* **What you need to do**:
Please write out the records below word for word, starting at the line that contains "Open the Sandbox tab" and stopping after the line that contains "click(465, 119)", with nothing before or after them. Leave the pictures out of your answer.

* **Records**:
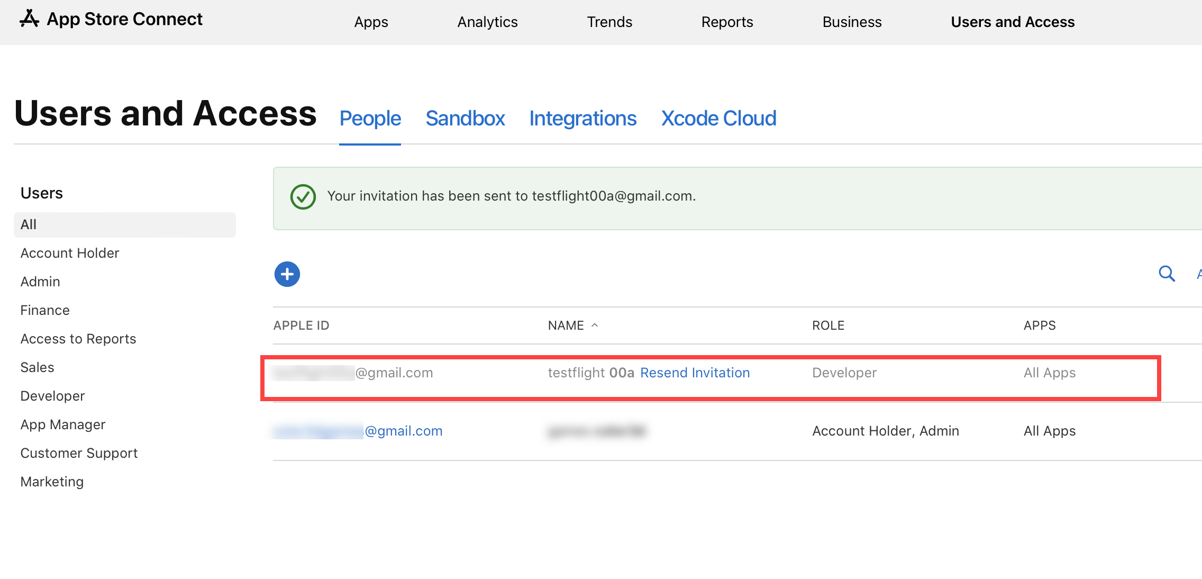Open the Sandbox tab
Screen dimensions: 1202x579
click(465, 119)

---

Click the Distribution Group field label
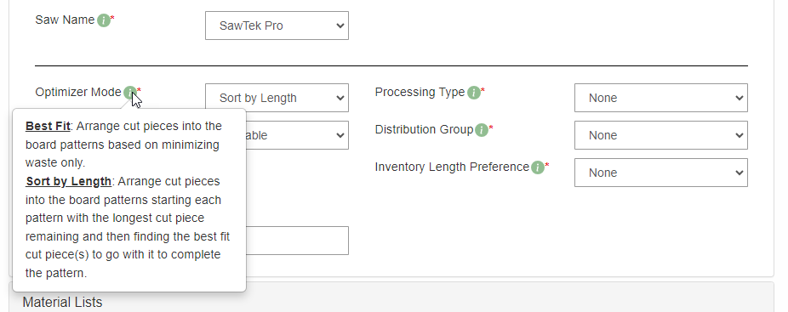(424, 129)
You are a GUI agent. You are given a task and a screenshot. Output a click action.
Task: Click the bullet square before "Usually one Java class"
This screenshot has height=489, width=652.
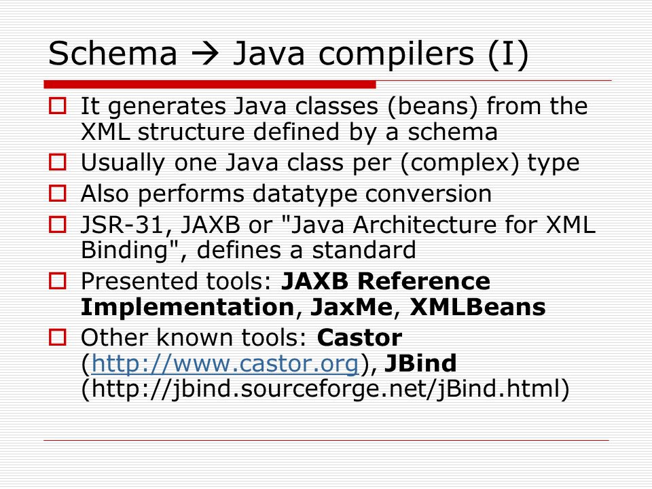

==

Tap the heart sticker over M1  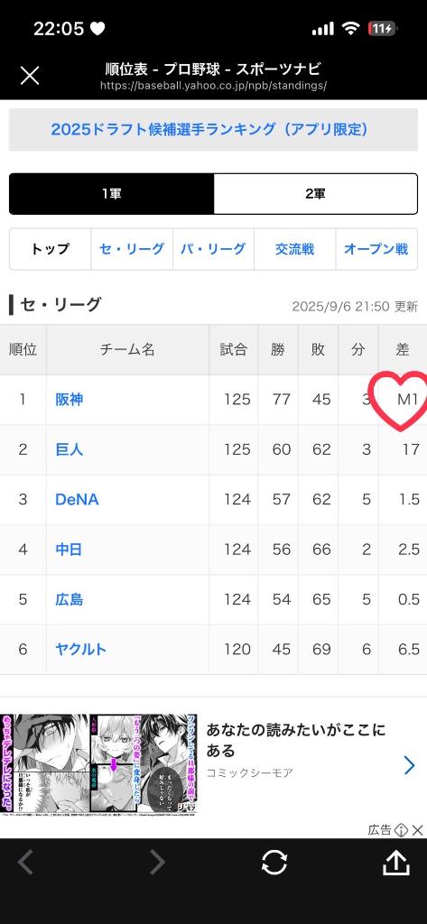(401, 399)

* **The completed task**:
Open the Sandbox tab
Screen dimensions: 1202x579
click(465, 119)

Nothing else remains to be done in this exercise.